Stored items from a collection:
# # # # # # #
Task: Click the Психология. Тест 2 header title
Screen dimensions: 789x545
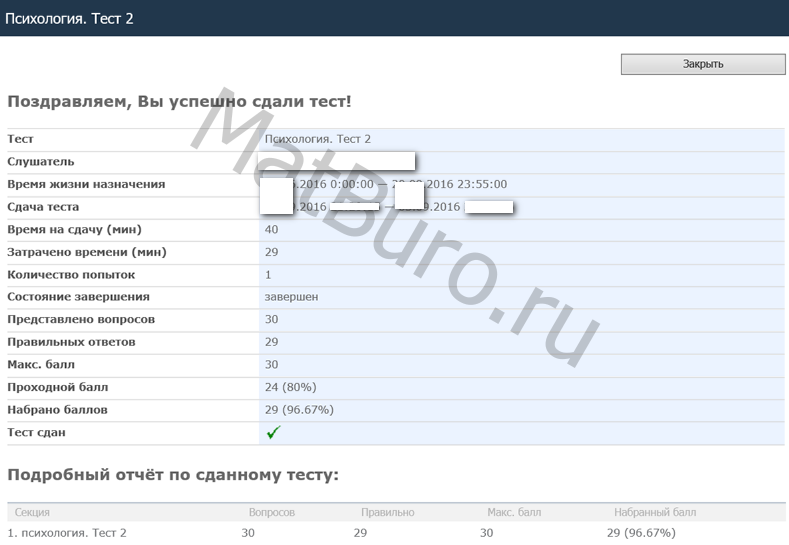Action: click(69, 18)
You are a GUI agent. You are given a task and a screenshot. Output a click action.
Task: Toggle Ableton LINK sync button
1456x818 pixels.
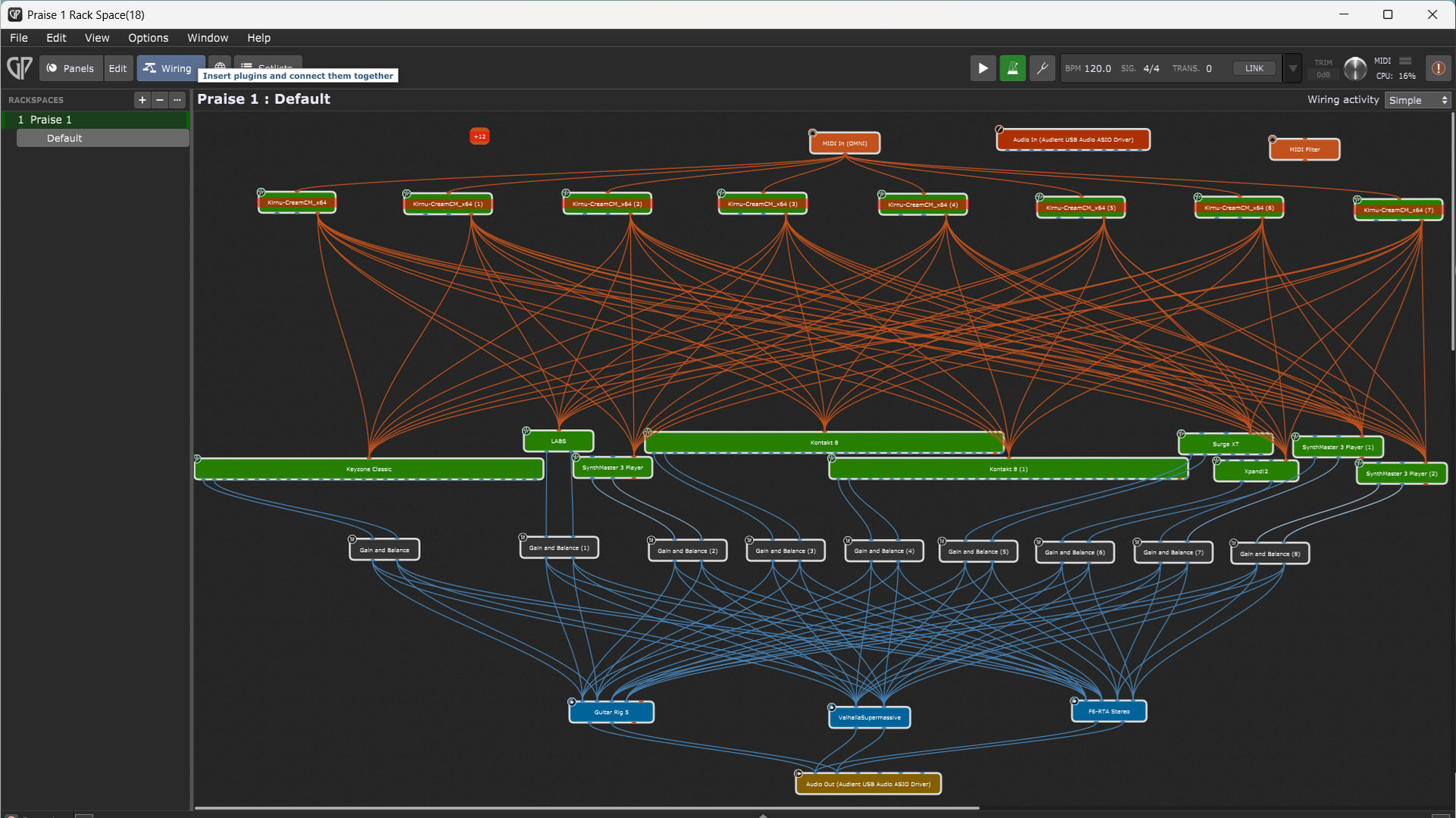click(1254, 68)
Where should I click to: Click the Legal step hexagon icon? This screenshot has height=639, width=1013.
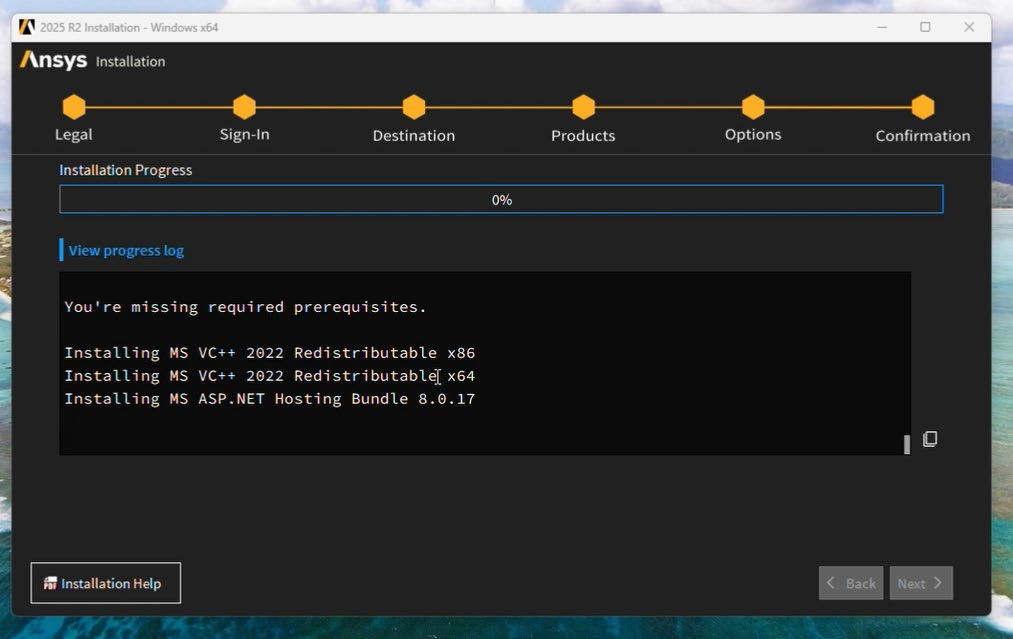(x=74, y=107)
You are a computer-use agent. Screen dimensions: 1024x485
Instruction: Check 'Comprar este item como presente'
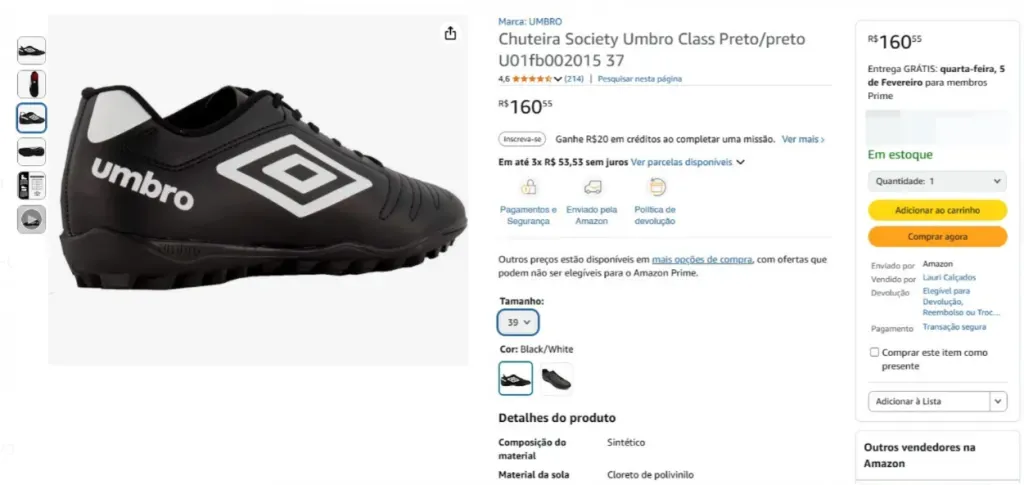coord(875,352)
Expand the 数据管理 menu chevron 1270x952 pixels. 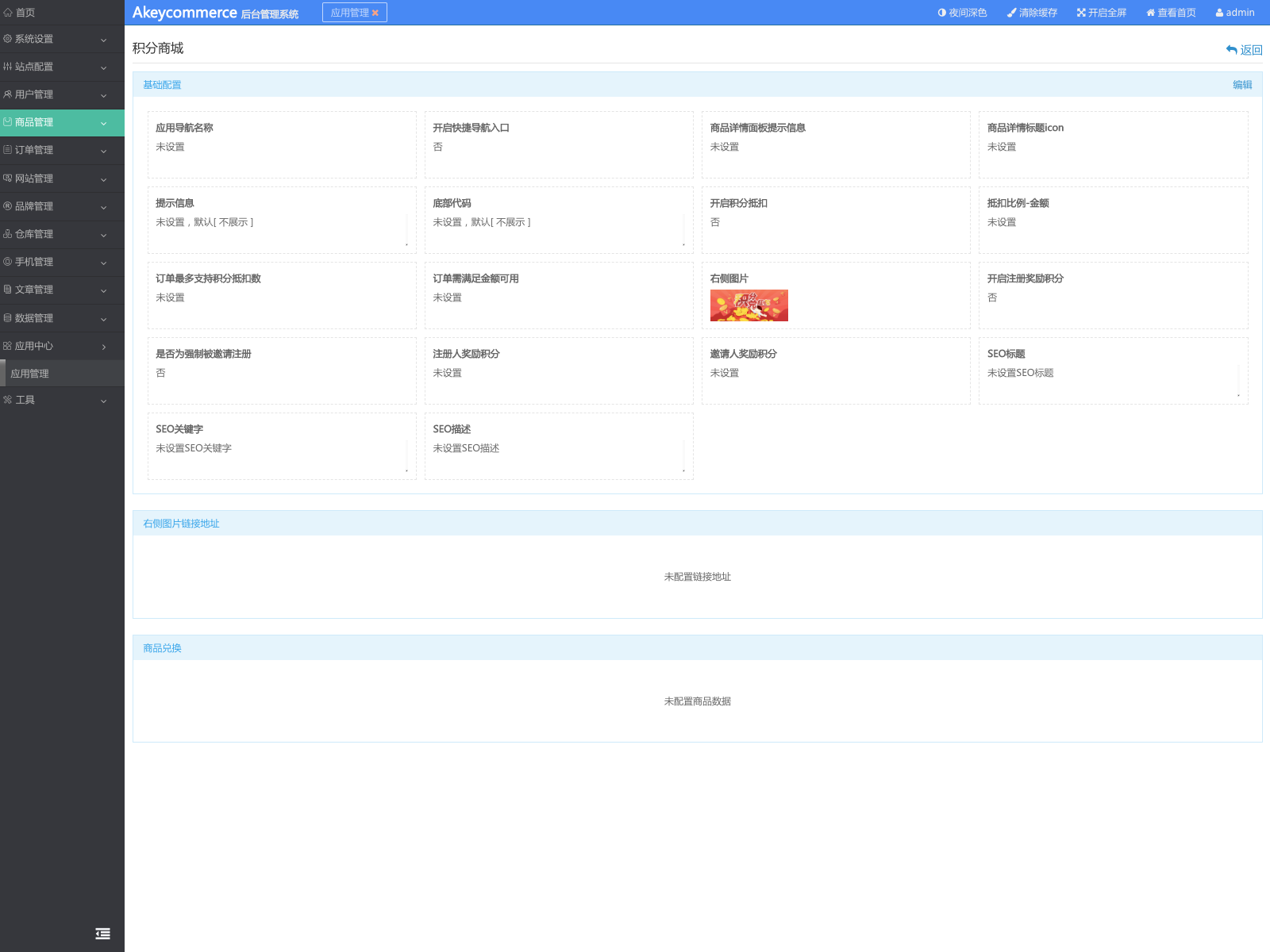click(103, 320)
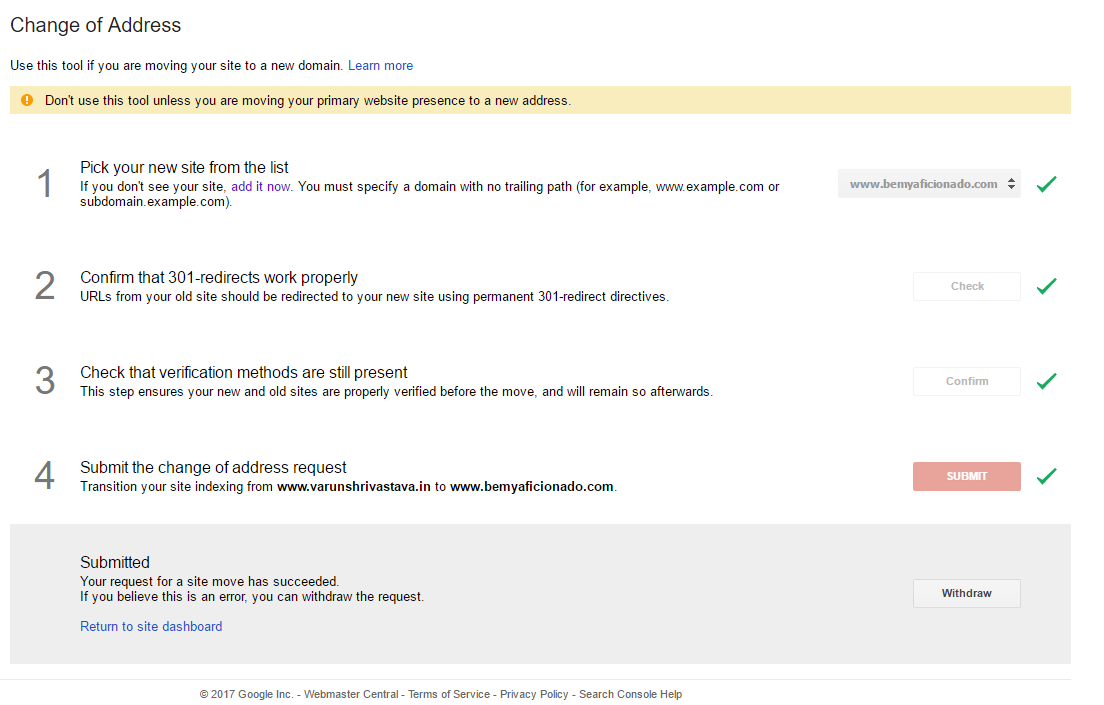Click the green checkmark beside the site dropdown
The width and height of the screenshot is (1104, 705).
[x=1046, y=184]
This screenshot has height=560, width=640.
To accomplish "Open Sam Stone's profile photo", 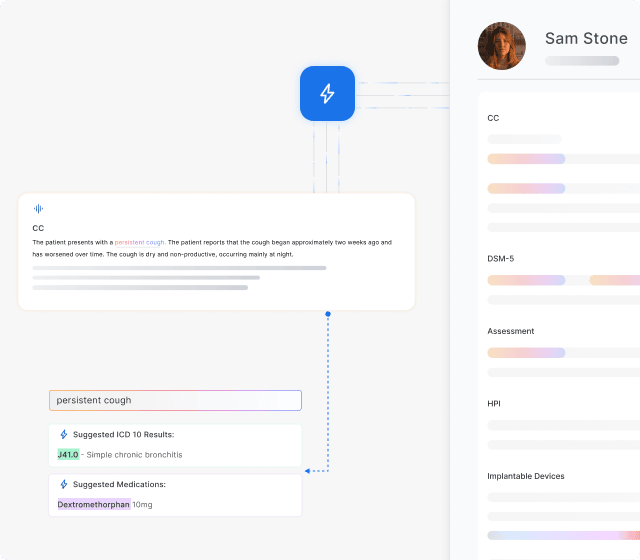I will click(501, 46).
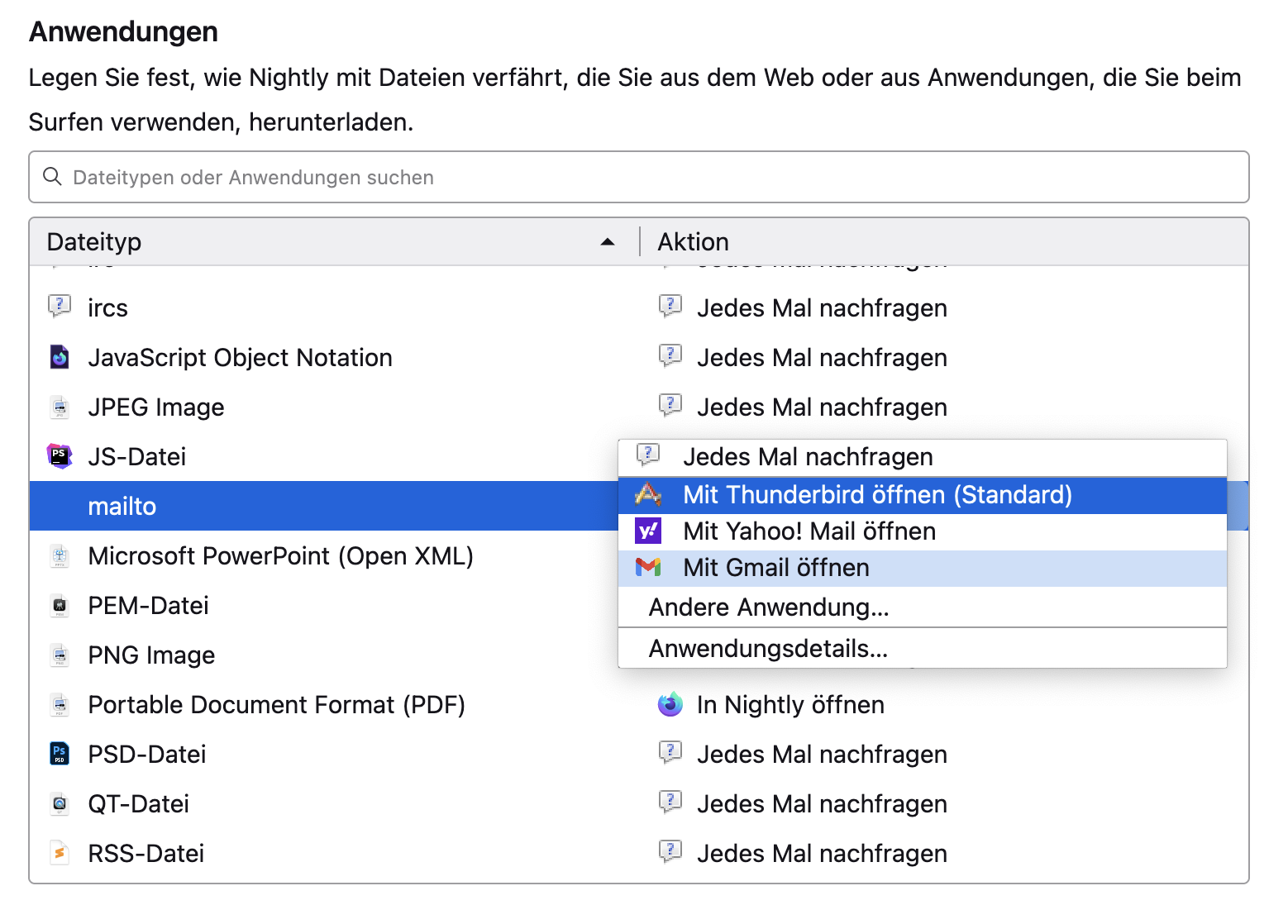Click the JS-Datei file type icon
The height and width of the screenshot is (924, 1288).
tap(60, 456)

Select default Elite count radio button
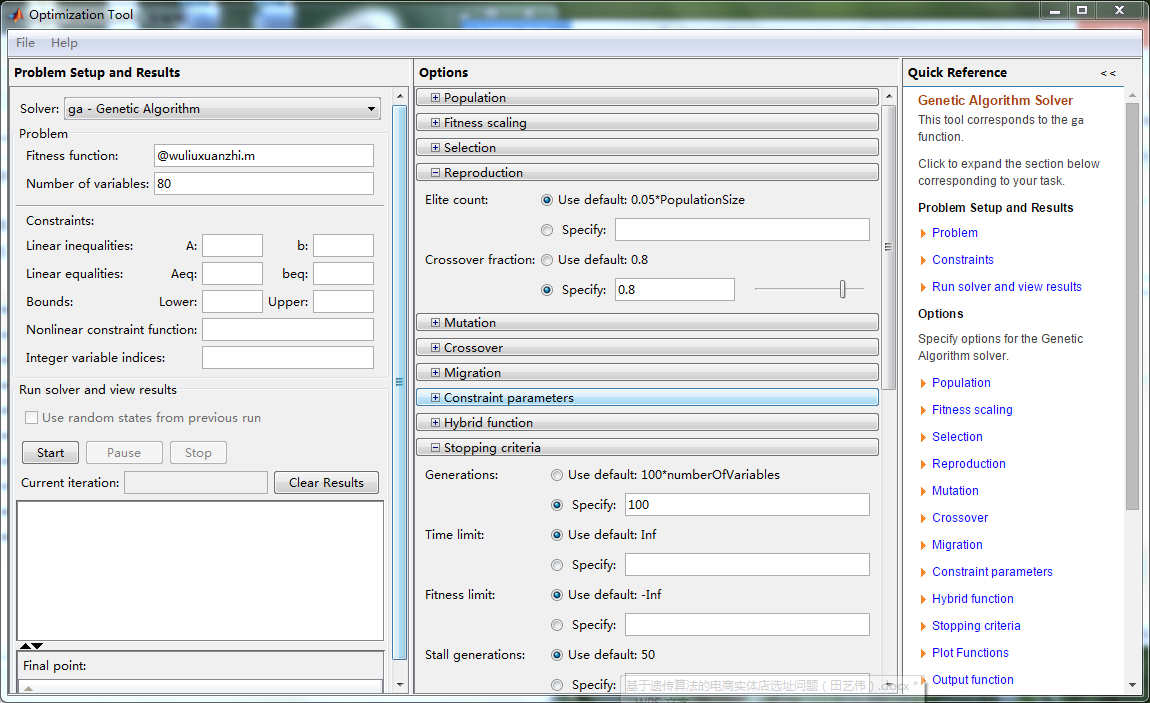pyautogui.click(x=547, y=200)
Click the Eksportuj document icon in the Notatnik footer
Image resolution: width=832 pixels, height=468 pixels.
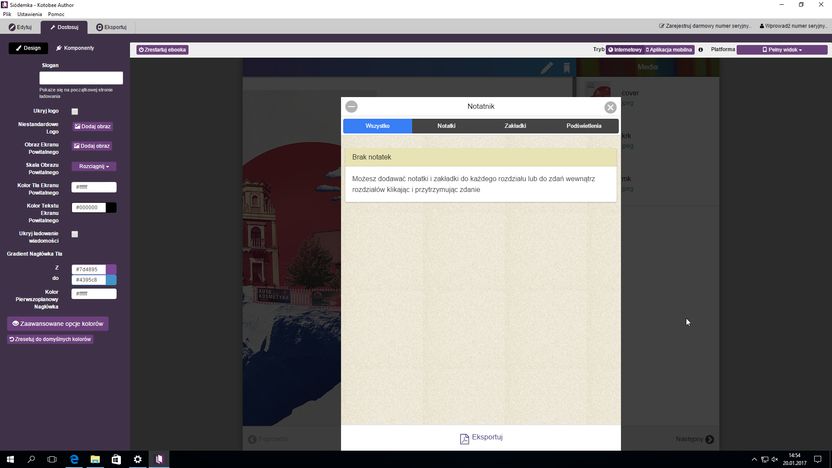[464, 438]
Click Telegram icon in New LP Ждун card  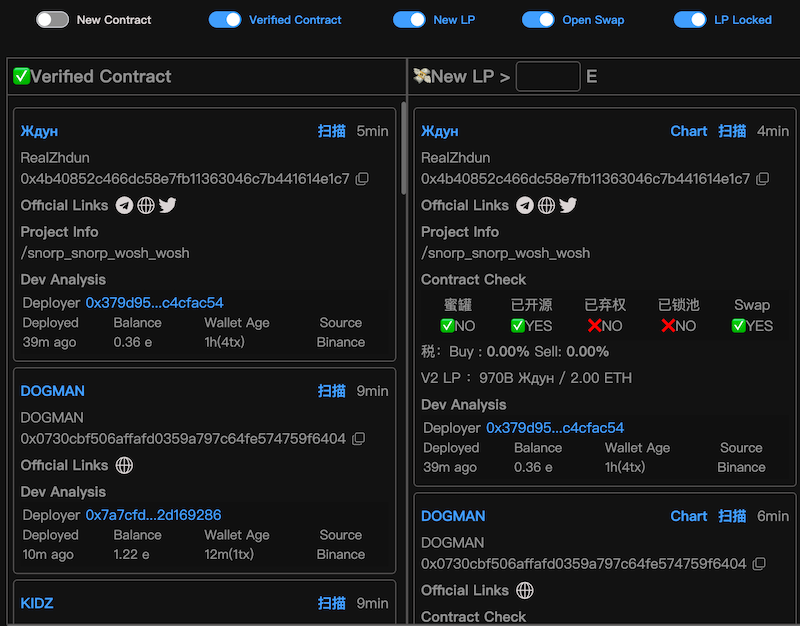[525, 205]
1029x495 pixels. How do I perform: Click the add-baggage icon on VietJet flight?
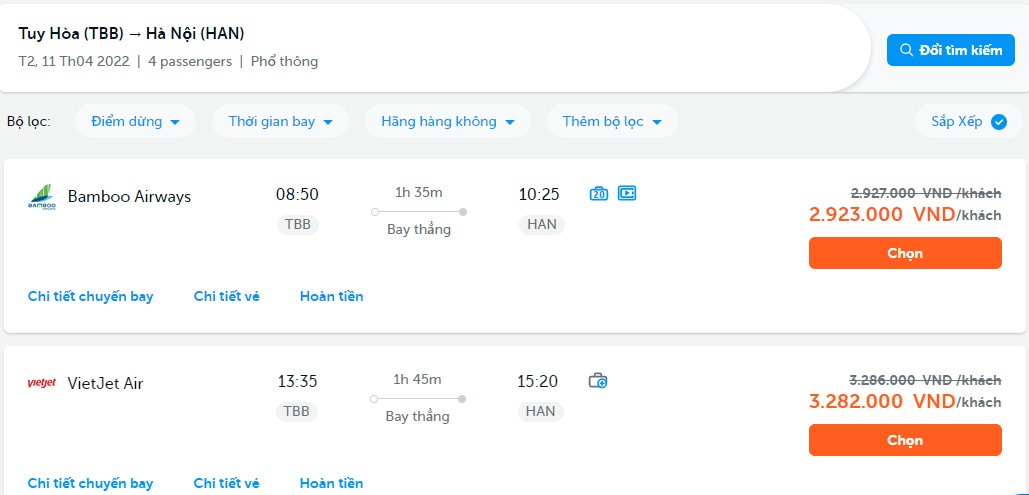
# # # # # # #
■ What you should do
Wherever a line in the entries above holds "agent", copy that line.

■ Result of the exercise
You are a GUI agent. You are given a task and a screenshot. Output a click action.
You are a computer-use agent. Screen dimensions: 1024x485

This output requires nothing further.